Stored items
BEGIN

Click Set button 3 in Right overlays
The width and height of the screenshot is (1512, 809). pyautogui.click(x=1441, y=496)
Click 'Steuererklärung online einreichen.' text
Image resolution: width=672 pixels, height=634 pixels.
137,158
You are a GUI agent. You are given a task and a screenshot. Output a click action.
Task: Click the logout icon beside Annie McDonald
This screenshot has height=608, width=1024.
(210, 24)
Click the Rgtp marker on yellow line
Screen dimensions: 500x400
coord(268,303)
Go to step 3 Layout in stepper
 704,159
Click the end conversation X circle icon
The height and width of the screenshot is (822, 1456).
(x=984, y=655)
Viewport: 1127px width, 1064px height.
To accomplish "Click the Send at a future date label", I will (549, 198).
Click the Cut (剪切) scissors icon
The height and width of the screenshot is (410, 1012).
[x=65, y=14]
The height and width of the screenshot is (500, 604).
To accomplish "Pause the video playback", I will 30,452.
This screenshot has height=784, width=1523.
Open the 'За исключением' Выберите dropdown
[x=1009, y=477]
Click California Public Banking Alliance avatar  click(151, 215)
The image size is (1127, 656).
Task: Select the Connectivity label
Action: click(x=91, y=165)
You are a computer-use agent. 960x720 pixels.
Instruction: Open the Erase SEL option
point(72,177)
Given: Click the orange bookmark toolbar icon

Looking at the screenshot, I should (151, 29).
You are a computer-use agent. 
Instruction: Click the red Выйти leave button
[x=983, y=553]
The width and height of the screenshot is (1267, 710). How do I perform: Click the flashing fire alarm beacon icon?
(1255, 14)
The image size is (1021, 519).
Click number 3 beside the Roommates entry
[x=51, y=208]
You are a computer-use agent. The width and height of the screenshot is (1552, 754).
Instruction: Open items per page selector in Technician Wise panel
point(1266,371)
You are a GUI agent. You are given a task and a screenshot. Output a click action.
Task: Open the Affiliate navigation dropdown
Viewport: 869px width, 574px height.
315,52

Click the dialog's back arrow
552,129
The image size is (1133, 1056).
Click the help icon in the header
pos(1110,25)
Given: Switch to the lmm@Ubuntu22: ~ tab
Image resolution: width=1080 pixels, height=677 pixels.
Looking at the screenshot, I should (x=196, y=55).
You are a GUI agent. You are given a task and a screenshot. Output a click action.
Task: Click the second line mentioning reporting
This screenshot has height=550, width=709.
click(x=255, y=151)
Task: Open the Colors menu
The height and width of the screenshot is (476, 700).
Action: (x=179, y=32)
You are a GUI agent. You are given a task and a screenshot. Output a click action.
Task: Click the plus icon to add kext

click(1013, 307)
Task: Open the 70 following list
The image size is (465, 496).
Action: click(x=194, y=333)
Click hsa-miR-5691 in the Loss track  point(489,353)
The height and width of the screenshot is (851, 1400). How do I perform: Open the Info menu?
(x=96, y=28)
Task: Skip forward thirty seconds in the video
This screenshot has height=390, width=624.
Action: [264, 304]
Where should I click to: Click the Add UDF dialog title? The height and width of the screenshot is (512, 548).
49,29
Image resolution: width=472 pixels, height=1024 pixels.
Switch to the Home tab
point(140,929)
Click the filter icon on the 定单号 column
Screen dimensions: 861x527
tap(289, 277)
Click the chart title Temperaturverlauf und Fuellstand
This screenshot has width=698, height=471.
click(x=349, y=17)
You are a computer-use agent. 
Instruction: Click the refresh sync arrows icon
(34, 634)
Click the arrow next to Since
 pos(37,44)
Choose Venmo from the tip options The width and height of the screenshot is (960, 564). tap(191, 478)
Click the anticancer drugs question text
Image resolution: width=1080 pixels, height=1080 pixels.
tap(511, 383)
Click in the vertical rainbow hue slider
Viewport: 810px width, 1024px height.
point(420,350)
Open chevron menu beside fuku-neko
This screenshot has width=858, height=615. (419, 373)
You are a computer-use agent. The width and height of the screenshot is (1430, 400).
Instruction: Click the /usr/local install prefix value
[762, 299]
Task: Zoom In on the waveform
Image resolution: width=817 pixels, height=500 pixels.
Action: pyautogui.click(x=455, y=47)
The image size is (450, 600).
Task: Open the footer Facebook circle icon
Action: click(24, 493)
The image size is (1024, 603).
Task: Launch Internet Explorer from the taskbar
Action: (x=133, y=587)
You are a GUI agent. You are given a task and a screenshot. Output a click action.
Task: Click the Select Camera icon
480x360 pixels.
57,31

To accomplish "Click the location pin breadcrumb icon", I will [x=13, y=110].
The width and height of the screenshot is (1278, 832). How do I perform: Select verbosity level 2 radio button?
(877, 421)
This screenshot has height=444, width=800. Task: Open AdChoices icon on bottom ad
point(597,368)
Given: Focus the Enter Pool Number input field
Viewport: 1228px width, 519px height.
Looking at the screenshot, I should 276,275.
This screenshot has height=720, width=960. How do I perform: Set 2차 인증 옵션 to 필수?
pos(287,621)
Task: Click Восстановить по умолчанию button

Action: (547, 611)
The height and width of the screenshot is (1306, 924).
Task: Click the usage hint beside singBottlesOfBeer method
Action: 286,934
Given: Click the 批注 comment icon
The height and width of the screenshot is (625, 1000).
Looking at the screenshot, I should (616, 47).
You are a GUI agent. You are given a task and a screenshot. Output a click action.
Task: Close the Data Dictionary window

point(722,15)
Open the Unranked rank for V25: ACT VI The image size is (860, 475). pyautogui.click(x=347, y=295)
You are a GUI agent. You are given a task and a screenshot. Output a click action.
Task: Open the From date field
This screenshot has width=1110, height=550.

END

REQUIREMENT:
All that is wanted is a faithful reproduction of the line above with "Image resolution: width=1080 pixels, height=677", the line with "Click hsa-miR-5691 in", and every line in between.

ANSWER BELOW:
Image resolution: width=1080 pixels, height=677 pixels.
Looking at the screenshot, I should (x=196, y=55).
You are a GUI agent. You are given a task and a screenshot. Output a click action.
Task: Click the second line mentioning reporting
This screenshot has height=550, width=709.
click(x=255, y=151)
Task: Open the Colors menu
The height and width of the screenshot is (476, 700).
Action: (x=179, y=32)
You are a GUI agent. You are given a task and a screenshot. Output a click action.
Task: Click the plus icon to add kext

click(1013, 307)
Task: Open the 70 following list
The image size is (465, 496).
Action: click(x=194, y=333)
Click hsa-miR-5691 in the Loss track  point(489,353)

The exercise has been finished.